:: ENTRIES PROVIDED ::

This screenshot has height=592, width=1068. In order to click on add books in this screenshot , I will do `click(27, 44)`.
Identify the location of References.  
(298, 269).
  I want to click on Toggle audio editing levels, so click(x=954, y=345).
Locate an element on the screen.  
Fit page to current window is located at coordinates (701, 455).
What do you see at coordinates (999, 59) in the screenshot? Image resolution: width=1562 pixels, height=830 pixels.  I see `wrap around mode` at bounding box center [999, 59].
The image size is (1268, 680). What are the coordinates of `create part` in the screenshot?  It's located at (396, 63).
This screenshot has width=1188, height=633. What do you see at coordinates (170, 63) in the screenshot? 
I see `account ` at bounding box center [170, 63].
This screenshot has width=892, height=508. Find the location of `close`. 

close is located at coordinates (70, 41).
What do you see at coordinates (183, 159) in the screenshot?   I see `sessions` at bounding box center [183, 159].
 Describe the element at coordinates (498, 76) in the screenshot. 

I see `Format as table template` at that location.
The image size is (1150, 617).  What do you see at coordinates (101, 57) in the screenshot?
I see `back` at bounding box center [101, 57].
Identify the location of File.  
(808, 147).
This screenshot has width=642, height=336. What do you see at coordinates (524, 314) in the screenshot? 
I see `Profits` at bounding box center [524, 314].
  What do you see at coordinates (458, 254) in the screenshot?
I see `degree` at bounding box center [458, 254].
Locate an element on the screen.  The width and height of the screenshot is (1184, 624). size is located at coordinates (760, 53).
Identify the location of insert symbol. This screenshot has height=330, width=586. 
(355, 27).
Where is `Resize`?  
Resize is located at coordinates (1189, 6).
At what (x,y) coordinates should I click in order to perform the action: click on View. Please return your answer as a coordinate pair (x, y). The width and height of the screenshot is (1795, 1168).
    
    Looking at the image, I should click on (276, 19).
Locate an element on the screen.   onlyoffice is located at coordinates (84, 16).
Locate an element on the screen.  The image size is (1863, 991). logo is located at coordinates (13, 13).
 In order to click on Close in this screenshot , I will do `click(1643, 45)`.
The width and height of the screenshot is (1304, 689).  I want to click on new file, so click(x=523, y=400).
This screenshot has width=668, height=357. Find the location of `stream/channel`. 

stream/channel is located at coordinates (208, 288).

:::

→ **TASK INSTRUCTIONS**: Update the entries above by replacing "Locate an element" with "Find an element" and keeping everything else unchanged.

→ **RESPONSE**:
This screenshot has height=592, width=1068. In order to click on add books in this screenshot , I will do `click(27, 44)`.
Identify the location of References.  
(298, 269).
  I want to click on Toggle audio editing levels, so click(x=954, y=345).
Find an element on the screen.  
Fit page to current window is located at coordinates (701, 455).
What do you see at coordinates (999, 59) in the screenshot? Image resolution: width=1562 pixels, height=830 pixels.  I see `wrap around mode` at bounding box center [999, 59].
The image size is (1268, 680). What are the coordinates of `create part` in the screenshot?  It's located at (396, 63).
This screenshot has width=1188, height=633. What do you see at coordinates (170, 63) in the screenshot? 
I see `account ` at bounding box center [170, 63].
This screenshot has width=892, height=508. Find the location of `close`. 

close is located at coordinates (70, 41).
What do you see at coordinates (183, 159) in the screenshot?   I see `sessions` at bounding box center [183, 159].
 Describe the element at coordinates (498, 76) in the screenshot. 

I see `Format as table template` at that location.
The image size is (1150, 617).  What do you see at coordinates (101, 57) in the screenshot?
I see `back` at bounding box center [101, 57].
Identify the location of File.  
(808, 147).
This screenshot has width=642, height=336. What do you see at coordinates (524, 314) in the screenshot? 
I see `Profits` at bounding box center [524, 314].
  What do you see at coordinates (458, 254) in the screenshot?
I see `degree` at bounding box center [458, 254].
Find an element on the screen.  The width and height of the screenshot is (1184, 624). size is located at coordinates (760, 53).
Identify the location of insert symbol. This screenshot has height=330, width=586. 
(355, 27).
Where is `Resize`?  
Resize is located at coordinates (1189, 6).
At what (x,y) coordinates should I click in order to perform the action: click on View. Please return your answer as a coordinate pair (x, y). The width and height of the screenshot is (1795, 1168).
    
    Looking at the image, I should click on (276, 19).
Find an element on the screen.   onlyoffice is located at coordinates (84, 16).
Find an element on the screen.  The image size is (1863, 991). logo is located at coordinates (13, 13).
 In order to click on Close in this screenshot , I will do `click(1643, 45)`.
The width and height of the screenshot is (1304, 689).  I want to click on new file, so click(x=523, y=400).
This screenshot has width=668, height=357. Find the location of `stream/channel`. 

stream/channel is located at coordinates (208, 288).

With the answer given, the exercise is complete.